Lone Wolf without a doubt


----------



## BassBlaster (Jun 8, 2006)

I have a Summit Goliath which is a fat man version of the Viper. I absolutely love it. I dont hunt without it. It has spoiled me. I hunted with a buddy last year who has stands up all over the property. I was out of that hang on in 2 hours. Killed my back. I can sit in my Summit all day without any discomfort. Its simple to get setup and climb and its lightweight and easy to carry but the comfort factor dose it for me. I will never be without my Summit!!


----------



## Skunkedagain (Apr 10, 2004)

Summit viper all the way. I go 260lbs and these things are rock solid. I dont hesitate to put all my weight on one corner of the wrap around bar if i need to. Even then nothing moves at all.


----------



## Uglystix (Mar 3, 2006)

I also have the summit viper and there's no better IMO. Shot over an 8 point at 6 pm yesterday out of it.


----------



## bobk (Apr 30, 2004)

Lots of good stands out there. It would be good if you could try a couple to see how confident you are using them. I never liked the viper with the cables. I'm sure that will put me in the rare group of people. Bass Pro has a really good deal on an API climber for 149.00. That's a heck of a price.There is a Millennium for sale in the classifieds . They are very comfortable stands. My treelounge is the cats butt for comfort but too much to carry around for me. I stopped using climbers for the most part and use lock-ons and sticks so I can hunt from the tree I need to.


----------



## CaptJoe (Jan 20, 2009)

BassBlaster said:


> I have a Summit Goliath which is a fat man version of the Viper. I absolutely love it. I dont hunt without it. It has spoiled me. I hunted with a buddy last year who has stands up all over the property. I was out of that hang on in 2 hours. Killed my back. I can sit in my Summit all day without any discomfort. Its simple to get setup and climb and its lightweight and easy to carry but the comfort factor dose it for me. I will never be without my Summit!!

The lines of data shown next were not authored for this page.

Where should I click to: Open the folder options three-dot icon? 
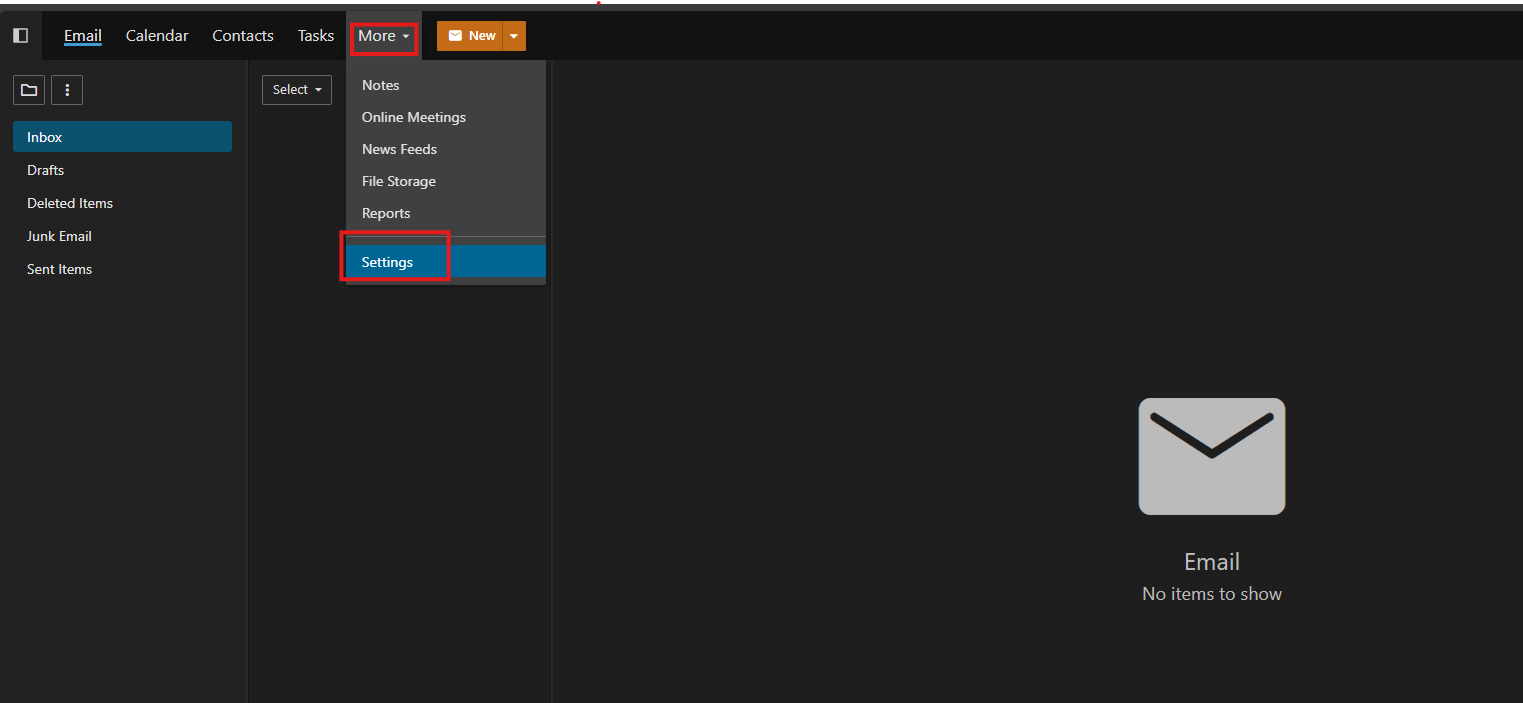67,90
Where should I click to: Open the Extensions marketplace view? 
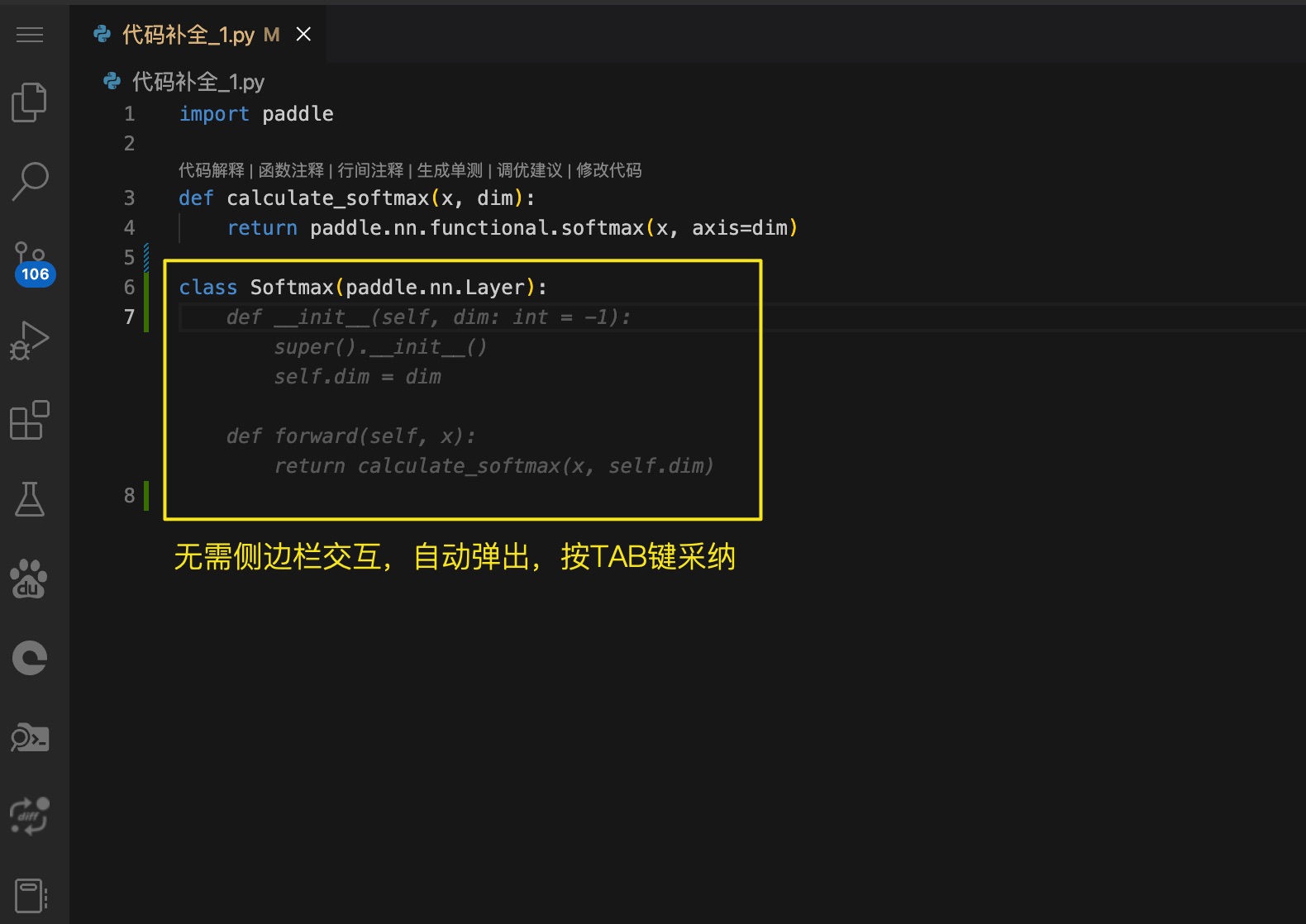click(30, 420)
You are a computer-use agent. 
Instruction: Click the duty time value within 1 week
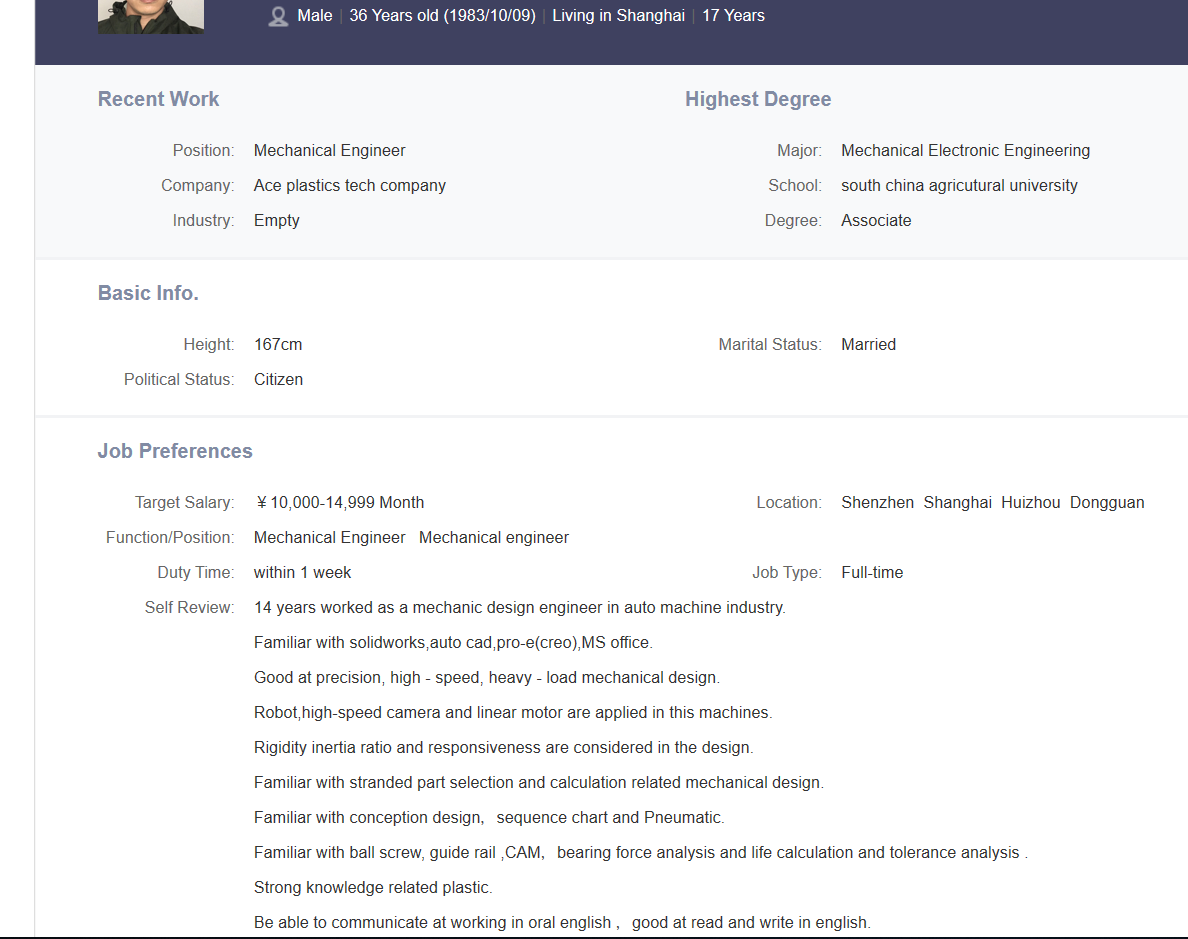[302, 572]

BassBlaster-I was reading the feedback on cabelas about the summit goliath. Someone reported that unless you are 6ft or taller it might be too big of a base to negotiate. I am 5-9. Don't know if that matters or not. 

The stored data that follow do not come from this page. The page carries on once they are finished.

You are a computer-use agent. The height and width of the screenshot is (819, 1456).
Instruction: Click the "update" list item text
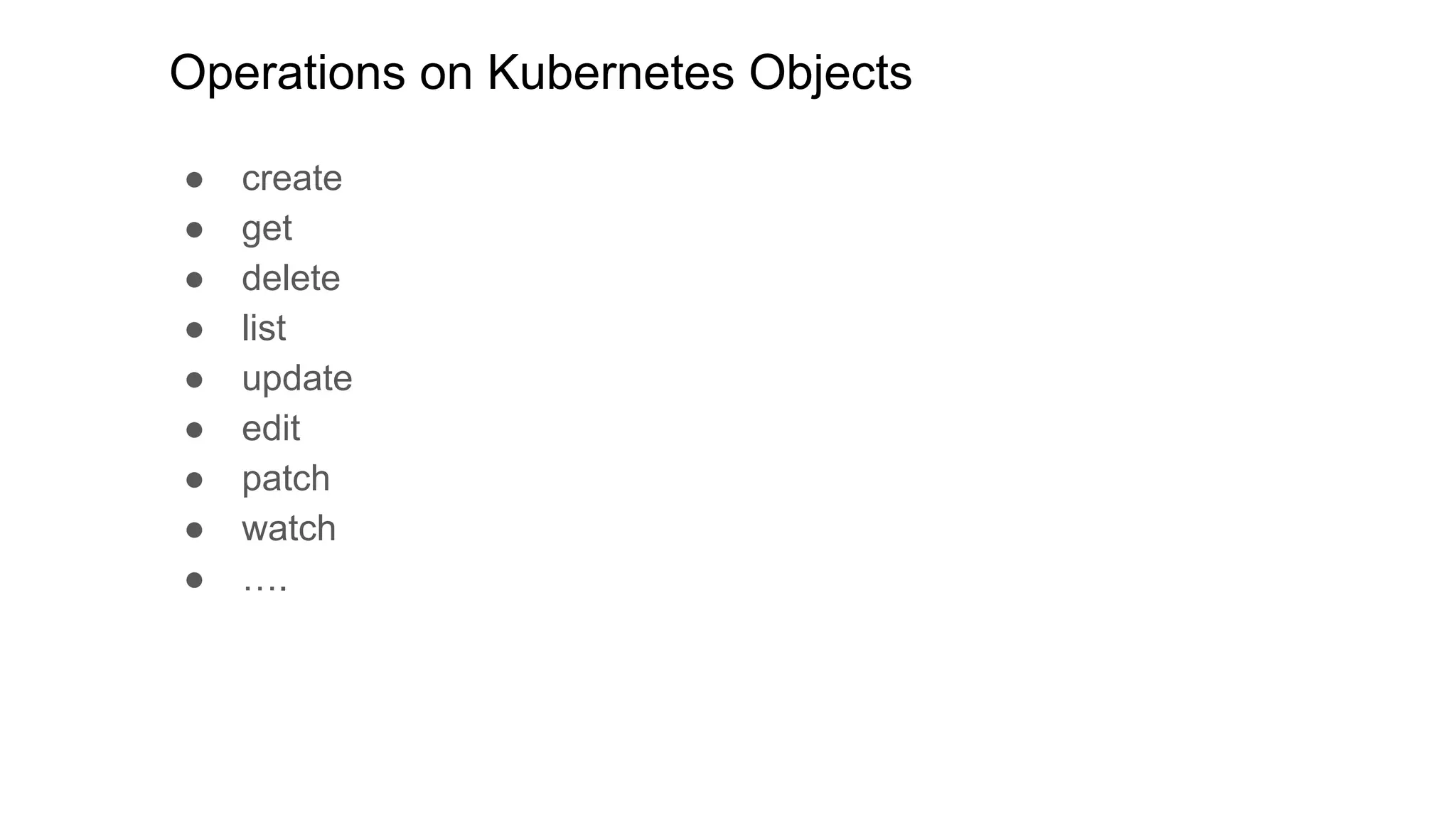(297, 380)
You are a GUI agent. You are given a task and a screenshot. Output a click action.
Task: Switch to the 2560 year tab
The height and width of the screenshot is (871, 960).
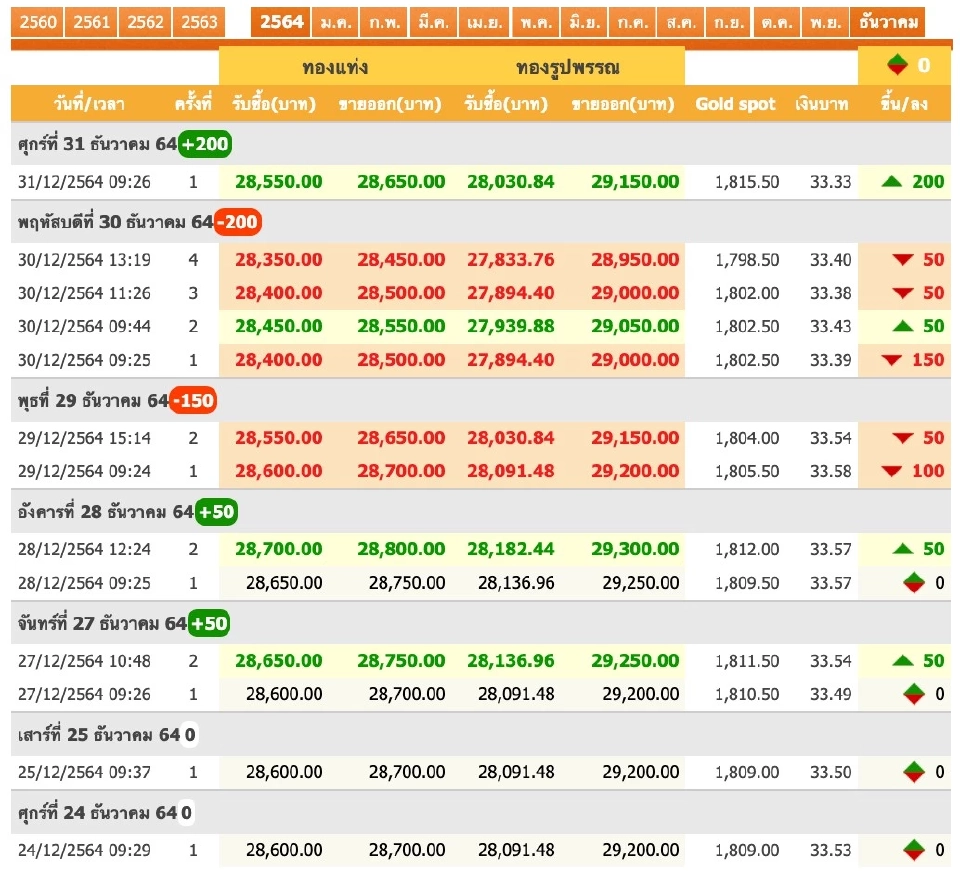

I gaff at work all the time and have used this steel/ sheetmetal homemade stand for the past 10 yrs or so. I would imagine a 20 pound stand would be easy to use. What's your .02 on it?


----------



## ErieAngler (Apr 15, 2006)

i bought a summit viper ss this year and ABSOLUTELY love it, it is awesome. I had a cabelas brand climber fall on me a few years ago and i went strictly to ladders, this was my first year out of that rut and i tell you what i was missing out. it is light, solid, comfortable, plain out worth every penny awesome. 

just my .02


----------



## musikman43155 (May 14, 2008)

Treewalker all day.


----------



## saugeyesam (Apr 20, 2004)

I have a Hunters view climber I bought a couple years ago that I don't hardly use anymore. It is one of the ones with the rubber coated cables. It's comfy and sturdy but I gotta tell you once I started buying and setting up ladder stands. I tucked away that climber. But then again I am hunting private land and leave my ladders up all season. I have thought about selling that climber numerous times. But I only payed $99 for it brand new about ten years ago. It's still in excellent shape but it's one of those things you just wanna hang onto just in case ya know. It's no Summit but I've killed a handful of deer out of it.


----------



## GotSpaceOnMyWall4U (Oct 6, 2010)

I LOVE SUMMIT STANDS!!! Think I got it round 99-2000 My summit has gone upa many of thin skin trees dry and wet yes im using it again this year without a doubt (ten years lots of wear). Quick, quiet, and sturdy and it still is the lightest stand Ive ever carried.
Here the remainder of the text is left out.